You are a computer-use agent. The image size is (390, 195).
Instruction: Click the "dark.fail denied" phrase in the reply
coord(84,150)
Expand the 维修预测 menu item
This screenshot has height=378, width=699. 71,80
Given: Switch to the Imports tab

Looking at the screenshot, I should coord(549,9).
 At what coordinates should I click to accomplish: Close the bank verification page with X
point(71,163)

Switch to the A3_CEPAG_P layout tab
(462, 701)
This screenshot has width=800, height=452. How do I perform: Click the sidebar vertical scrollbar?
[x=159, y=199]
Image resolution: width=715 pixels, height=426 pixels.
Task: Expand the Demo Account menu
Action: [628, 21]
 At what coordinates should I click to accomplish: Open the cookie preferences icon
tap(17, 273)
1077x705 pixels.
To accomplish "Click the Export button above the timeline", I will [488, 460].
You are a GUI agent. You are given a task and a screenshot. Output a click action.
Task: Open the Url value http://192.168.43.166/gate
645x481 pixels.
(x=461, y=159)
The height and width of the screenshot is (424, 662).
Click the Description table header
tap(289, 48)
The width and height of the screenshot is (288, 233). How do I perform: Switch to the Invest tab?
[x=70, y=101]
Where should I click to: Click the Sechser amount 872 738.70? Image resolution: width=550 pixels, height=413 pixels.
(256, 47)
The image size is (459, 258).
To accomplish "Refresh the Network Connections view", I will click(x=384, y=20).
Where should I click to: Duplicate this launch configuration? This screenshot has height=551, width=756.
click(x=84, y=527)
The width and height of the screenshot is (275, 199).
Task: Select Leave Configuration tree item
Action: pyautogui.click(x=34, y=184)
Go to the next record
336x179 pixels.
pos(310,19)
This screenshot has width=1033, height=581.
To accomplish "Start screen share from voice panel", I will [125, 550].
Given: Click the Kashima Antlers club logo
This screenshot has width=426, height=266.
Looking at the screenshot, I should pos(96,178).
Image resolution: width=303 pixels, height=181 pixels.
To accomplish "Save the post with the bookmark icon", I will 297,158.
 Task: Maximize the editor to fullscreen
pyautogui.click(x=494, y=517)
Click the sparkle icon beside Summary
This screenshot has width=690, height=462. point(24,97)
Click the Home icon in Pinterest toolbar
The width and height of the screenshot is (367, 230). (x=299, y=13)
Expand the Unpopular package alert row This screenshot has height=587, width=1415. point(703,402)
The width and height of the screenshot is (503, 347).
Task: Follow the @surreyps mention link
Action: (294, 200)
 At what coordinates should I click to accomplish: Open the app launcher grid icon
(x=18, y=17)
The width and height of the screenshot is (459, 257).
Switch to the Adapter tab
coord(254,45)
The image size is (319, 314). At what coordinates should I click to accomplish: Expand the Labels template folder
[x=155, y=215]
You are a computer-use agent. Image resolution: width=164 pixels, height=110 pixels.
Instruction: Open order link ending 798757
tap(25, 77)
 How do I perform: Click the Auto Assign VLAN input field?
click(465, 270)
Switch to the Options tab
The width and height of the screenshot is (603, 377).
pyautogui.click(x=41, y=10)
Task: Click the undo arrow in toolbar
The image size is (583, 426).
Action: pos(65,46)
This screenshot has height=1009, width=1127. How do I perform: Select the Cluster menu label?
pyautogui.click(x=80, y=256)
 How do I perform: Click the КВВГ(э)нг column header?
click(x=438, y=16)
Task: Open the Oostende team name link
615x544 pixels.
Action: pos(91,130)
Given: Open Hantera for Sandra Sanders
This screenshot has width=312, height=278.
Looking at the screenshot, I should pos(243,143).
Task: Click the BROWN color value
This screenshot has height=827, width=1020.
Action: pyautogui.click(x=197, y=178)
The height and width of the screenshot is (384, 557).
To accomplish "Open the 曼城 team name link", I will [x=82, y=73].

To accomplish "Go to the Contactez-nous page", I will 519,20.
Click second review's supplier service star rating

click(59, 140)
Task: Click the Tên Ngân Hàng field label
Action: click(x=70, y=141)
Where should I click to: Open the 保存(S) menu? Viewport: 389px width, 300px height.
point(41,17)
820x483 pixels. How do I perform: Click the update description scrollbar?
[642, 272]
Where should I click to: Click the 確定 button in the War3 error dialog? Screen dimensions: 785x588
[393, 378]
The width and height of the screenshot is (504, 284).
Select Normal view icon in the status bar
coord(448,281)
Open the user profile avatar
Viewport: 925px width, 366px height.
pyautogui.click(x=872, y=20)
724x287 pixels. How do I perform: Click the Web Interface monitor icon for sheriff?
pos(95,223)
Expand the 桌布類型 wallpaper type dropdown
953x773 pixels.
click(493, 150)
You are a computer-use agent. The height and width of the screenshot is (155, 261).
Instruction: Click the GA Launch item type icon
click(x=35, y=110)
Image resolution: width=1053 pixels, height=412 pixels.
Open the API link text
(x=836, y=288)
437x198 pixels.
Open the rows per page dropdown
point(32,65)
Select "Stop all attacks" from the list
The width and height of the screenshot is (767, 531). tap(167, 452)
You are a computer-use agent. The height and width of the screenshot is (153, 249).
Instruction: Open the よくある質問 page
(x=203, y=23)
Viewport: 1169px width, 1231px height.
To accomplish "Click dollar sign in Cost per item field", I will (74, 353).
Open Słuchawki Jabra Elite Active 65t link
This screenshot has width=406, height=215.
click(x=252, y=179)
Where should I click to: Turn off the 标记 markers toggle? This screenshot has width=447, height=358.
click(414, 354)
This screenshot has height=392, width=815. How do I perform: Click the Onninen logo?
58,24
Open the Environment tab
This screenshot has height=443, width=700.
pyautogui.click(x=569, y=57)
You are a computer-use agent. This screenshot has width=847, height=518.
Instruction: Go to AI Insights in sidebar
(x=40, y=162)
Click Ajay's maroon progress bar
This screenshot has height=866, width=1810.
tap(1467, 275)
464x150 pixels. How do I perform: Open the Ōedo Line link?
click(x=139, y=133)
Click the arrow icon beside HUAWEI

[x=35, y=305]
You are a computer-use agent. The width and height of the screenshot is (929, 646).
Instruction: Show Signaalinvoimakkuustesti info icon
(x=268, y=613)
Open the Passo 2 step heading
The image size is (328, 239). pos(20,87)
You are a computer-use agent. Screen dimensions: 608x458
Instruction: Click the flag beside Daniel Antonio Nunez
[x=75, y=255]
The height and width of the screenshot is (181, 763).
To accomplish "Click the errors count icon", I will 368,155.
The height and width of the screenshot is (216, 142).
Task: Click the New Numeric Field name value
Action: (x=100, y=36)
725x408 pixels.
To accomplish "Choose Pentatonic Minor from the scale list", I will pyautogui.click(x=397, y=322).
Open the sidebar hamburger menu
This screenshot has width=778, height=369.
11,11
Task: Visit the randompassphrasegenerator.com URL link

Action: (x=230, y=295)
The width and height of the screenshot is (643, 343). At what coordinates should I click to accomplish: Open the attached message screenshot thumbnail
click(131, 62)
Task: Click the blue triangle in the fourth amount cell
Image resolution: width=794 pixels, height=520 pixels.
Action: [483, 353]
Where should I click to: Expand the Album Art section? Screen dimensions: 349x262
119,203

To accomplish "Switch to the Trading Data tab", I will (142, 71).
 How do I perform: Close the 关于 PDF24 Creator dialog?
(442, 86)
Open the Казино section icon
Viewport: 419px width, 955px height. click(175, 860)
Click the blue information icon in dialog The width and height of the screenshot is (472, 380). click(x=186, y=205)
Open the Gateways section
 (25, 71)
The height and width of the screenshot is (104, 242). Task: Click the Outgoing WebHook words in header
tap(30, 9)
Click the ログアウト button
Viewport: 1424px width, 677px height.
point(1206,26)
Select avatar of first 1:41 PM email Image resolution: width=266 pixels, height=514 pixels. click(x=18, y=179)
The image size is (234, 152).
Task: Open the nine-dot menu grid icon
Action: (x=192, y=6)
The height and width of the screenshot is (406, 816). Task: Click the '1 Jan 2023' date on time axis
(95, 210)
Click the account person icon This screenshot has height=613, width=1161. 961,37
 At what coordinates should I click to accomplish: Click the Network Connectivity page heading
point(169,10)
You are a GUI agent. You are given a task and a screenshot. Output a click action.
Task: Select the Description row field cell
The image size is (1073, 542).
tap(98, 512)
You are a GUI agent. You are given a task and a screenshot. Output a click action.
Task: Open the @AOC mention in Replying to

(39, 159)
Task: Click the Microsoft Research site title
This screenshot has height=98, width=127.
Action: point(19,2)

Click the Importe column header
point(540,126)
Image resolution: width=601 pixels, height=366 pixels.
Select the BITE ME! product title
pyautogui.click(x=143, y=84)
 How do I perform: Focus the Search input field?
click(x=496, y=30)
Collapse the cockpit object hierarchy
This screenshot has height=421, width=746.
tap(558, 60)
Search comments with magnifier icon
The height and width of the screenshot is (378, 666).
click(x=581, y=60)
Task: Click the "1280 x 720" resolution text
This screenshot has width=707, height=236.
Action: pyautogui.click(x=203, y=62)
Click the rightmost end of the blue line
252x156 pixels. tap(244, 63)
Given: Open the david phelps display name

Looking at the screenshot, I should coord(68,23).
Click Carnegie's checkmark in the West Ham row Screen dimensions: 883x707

# # # # #

• Exercise brief:
The word "agent" appears in some lines above. Return every one of those lines.

• Solution for this task:
You are a computer-use agent. The image size is (390, 195).
You are a GUI agent. You are given a task and a screenshot. Output a click action.
You are a computer-use agent. Image resolution: width=164 pixels, height=110 pixels.
You are a computer-use agent. The height and width of the screenshot is (155, 261).
You are a computer-use agent. The height and width of the screenshot is (153, 249).
You are a computer-use agent. This screenshot has width=847, height=518.
You are a computer-use agent. The width and height of the screenshot is (929, 646).
You are a computer-use agent. Screen dimensions: 608x458
You are a GUI agent. You are given a task and a screenshot. Output a click action.
You are a GUI agent. You are given a task and a screenshot. Output a click action.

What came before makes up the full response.